На обочине дороги темнели черный "Гранд чероки" и темнозеленый "лендровер". На середине поляны стоял длинный дощатый стол с деревянными, вкопанными в землю, скамейками. Сюда, похоже, приезжали на шашлыки. Но сейчас поляна была пуста, лишь какой-то человек в светлом пиджаке, наброшенном на плечи, и в черной, под горло, футболке сидел на корточках возле костра, помешивая угли палкой.
Реваза выпустили из машины и подвели к столу. Человек встал. Ему было лет тридцать. Среднего роста, рыхловатого телосложения. В отблесках костра Реваз рассмотрел короткие светлые волосы с той легкой рыжеватостью, что встречается у уроженцев южной Грузии, бледное лицо с глубоким косым шрамом на подбородке. Шрам искривлял левую половину рта, чуть приподнимал верхнюю губу, придавая лицу выражение постоянной легкой насмешки.

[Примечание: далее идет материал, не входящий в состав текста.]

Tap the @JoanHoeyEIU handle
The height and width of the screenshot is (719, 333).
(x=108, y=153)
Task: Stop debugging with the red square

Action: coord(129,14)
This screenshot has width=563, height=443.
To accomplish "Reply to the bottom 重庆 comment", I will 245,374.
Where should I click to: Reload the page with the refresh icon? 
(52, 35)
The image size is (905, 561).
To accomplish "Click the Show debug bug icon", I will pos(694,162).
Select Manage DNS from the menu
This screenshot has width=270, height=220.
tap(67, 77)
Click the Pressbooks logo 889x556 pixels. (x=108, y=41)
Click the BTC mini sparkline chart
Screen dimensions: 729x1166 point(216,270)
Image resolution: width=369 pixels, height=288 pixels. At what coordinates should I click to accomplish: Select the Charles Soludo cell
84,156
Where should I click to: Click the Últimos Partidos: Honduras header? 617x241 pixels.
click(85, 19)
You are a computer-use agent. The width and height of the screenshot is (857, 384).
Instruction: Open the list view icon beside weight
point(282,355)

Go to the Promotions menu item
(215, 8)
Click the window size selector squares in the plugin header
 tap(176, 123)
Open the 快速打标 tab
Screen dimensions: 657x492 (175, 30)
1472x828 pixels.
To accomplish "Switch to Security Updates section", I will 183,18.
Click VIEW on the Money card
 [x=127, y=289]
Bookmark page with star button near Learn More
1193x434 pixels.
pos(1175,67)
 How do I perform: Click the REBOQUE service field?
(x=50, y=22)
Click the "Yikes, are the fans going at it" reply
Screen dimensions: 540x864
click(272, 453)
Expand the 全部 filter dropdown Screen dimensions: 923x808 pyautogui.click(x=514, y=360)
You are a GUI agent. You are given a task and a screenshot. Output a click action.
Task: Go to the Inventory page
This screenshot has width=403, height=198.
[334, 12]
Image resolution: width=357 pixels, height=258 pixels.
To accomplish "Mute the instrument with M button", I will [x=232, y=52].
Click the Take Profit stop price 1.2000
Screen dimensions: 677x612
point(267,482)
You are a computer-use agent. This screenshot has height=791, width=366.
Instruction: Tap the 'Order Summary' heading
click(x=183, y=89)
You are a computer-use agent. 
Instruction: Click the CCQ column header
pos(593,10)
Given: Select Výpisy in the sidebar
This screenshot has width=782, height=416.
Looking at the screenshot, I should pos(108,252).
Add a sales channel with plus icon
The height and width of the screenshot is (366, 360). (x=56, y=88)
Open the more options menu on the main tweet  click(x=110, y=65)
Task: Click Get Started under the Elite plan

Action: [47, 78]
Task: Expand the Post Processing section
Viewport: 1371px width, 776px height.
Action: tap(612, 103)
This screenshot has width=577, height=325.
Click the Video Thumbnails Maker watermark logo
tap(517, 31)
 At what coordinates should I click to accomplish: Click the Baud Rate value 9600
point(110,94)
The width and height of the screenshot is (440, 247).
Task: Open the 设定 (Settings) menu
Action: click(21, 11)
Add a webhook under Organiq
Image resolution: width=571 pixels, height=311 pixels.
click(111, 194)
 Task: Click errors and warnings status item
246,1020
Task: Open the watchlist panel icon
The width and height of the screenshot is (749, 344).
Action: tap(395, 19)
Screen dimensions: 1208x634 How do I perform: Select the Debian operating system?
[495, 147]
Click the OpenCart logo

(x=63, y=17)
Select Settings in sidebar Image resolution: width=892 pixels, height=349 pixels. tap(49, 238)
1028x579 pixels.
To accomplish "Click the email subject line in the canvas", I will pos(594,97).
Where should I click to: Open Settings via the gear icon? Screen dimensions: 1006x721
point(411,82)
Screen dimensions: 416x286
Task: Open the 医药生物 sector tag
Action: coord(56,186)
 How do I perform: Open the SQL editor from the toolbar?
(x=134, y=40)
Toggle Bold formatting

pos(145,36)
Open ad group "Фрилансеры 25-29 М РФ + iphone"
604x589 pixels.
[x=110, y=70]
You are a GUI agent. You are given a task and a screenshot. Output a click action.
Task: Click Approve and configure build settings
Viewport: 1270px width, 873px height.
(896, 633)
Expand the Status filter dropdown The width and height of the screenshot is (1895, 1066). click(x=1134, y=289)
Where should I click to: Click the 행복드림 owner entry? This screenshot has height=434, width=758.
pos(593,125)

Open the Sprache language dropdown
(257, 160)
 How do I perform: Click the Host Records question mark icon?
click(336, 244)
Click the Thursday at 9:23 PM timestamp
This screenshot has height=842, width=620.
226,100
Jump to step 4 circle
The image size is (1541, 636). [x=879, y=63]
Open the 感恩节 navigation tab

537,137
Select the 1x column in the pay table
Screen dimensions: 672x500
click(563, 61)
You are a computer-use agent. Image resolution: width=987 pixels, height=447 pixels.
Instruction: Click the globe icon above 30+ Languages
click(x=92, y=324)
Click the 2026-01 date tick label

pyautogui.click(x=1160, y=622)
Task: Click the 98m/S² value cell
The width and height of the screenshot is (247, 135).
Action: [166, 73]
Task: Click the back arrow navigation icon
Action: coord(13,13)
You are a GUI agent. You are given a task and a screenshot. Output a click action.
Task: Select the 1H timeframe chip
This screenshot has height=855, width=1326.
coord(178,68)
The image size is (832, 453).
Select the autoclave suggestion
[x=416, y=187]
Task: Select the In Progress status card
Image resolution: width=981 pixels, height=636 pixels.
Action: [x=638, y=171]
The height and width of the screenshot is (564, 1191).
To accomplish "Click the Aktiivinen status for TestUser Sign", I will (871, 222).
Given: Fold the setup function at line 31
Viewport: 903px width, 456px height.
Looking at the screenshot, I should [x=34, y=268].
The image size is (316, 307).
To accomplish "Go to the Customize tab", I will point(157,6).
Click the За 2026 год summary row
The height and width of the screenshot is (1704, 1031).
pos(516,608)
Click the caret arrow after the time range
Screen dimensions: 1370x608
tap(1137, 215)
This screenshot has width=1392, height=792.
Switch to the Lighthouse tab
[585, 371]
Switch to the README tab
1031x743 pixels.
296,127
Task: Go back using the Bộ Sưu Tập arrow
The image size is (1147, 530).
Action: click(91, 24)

- Присаживайтесь, - предложил незнакомец, жестом удалил охрану и опустился на скамейку по другую сторону стола. В его внешности не чувствовалось военной выправки, а в тоне не было ничего приказного. Он не был командиром диверсантов, скорее напоминал чиновника, вынужденного заниматься неприятным, но необходимым делом. Лишь по тому, с какой четкостью выполнялись его распоряжения, можно было судить о власти, которой он располагал.